P.P.S.: Given two sparse (compressed) vectors, write a function that computes their dot products.

# Exercise 1.2.3

**Nested data structures.** (Exercise 1.2.3) Write some code to compute a new dictionary, `grade_dicts`, that maps names of students to dictionaries containing their scores. Each entry of this scores dictionary should be keyed on assignment name and hold the corresponding grade as an integer.
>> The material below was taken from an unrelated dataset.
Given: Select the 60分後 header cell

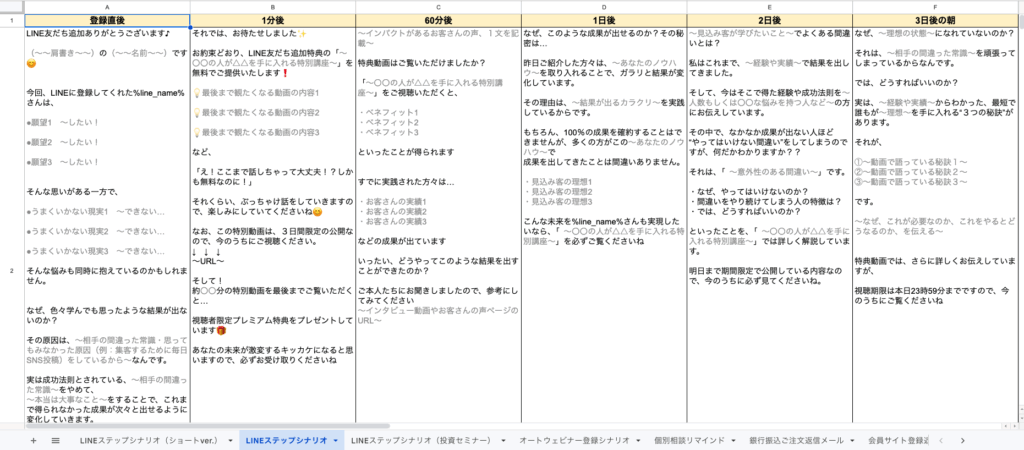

For instance, `grade_dicts['Thorny']['Exam 1'] == 100`.

In [None]:
# n students, m assignments

In [11]:
# From earlier exercises:
grades = \
[['Student', 'Exam 1', 'Exam 2', 'Exam 3'],
 ['Thorny', '100', '90', '80'],
 ['Mac', '88', '99', '111'],
 ['Farva', '45', '56', '67'],
 ['Rabbit', '59', '61', '67'],
 ['Ursula', '73', '79', '83'],
 ['Foster', '89', '97', '101']]

In [16]:
header = grades[0]
header

['Student', 'Exam 1', 'Exam 2', 'Exam 3']

In [22]:
assignments = header[1:]
assignments

['Exam 1', 'Exam 2', 'Exam 3']

In [17]:
student = grades[2]
student

['Mac', '88', '99', '111']

In [23]:
name = student[0]
scores = [int(s) for s in student[1:]]
list(zip(assignments, scores))

[('Exam 1', 88), ('Exam 2', 99), ('Exam 3', 111)]

In [24]:
student_scores_dict = {}
for a, s in zip(assignments, scores):
    student_scores_dict[a] = s
student_scores_dict

{'Exam 1': 88, 'Exam 2': 99, 'Exam 3': 111}

In [25]:
grades_dict = {}
for student in grades[1:]: # O(n)
    name = student[0]
    scores = [int(s) for s in student[1:]]
    student_scores_dict = {}
    for a, s in zip(assignments, scores): # O(m)
        student_scores_dict[a] = s
    grades_dict[name] = student_scores_dict
    
grades_dict

{'Thorny': {'Exam 1': 100, 'Exam 2': 90, 'Exam 3': 80},
 'Mac': {'Exam 1': 88, 'Exam 2': 99, 'Exam 3': 111},
 'Farva': {'Exam 1': 45, 'Exam 2': 56, 'Exam 3': 67},
 'Rabbit': {'Exam 1': 59, 'Exam 2': 61, 'Exam 3': 67},
 'Ursula': {'Exam 1': 73, 'Exam 2': 79, 'Exam 3': 83},
 'Foster': {'Exam 1': 89, 'Exam 2': 97, 'Exam 3': 101}}

In [None]:
# Target cost of O(m*n) because input and output have to be of size m*n
# Better than O(n^2 + m^2)

P.S.: JSON (JavaScript Object Notation) is nested data structures, basically.

# Default dictionaries

In [26]:
s = "bbbaaaabaaa"

Example problem: Count occurrences of each character. `count['a'] == 7`, `count['b'] == 4`

In [30]:
from collections import Counter
Counter(s)

Counter({'b': 4, 'a': 7})

In [31]:
isinstance(Counter(s), dict)

True

In [32]:
count = {}
for c in s:
    count[c] += 1
count

KeyError: 'b'

In [43]:
list()

[]

In [44]:
set()

set()

In [45]:
dict()

{}

In [42]:
int()

0

In [36]:
count = {}
for c in s:
    if c not in count:
        count[c] = 0
    assert c in count
    count[c] += 1
count

{'b': 4, 'a': 7}

In [39]:
'x' in count, count.get('x', 0), count.get('a', 0)

(False, 0, 7)

In [40]:
count = {}
for c in s:
    count[c] = count.get(c, 0) + 1
count

{'b': 4, 'a': 7}

In [46]:
count = {}
for c in s:
    if c not in count:
        count[c] = int()
    assert c in count
    count[c] += 1
count

{'b': 4, 'a': 7}

In [47]:
from collections import defaultdict

count = defaultdict(int)
for c in s:
    count[c] += 1
count

defaultdict(int, {'b': 4, 'a': 7})

In [48]:
count['a']

7

In [49]:
def default_value():
    return -20

count = defaultdict(default_value)
for c in s:
    count[c] += 1
count

defaultdict(<function __main__.default_value()>, {'b': -16, 'a': -13})

# Teaser for Notebook 4

See this [Google Colab notebook](https://colab.research.google.com/drive/1-MlOoW5y2TznOm_LmBjlArjbkwvMrykJ?usp=sharing) and observe how two computations that should produce identical answers appear to be ever so slightly different. The question we closed with is, are you okay with that? How would you know?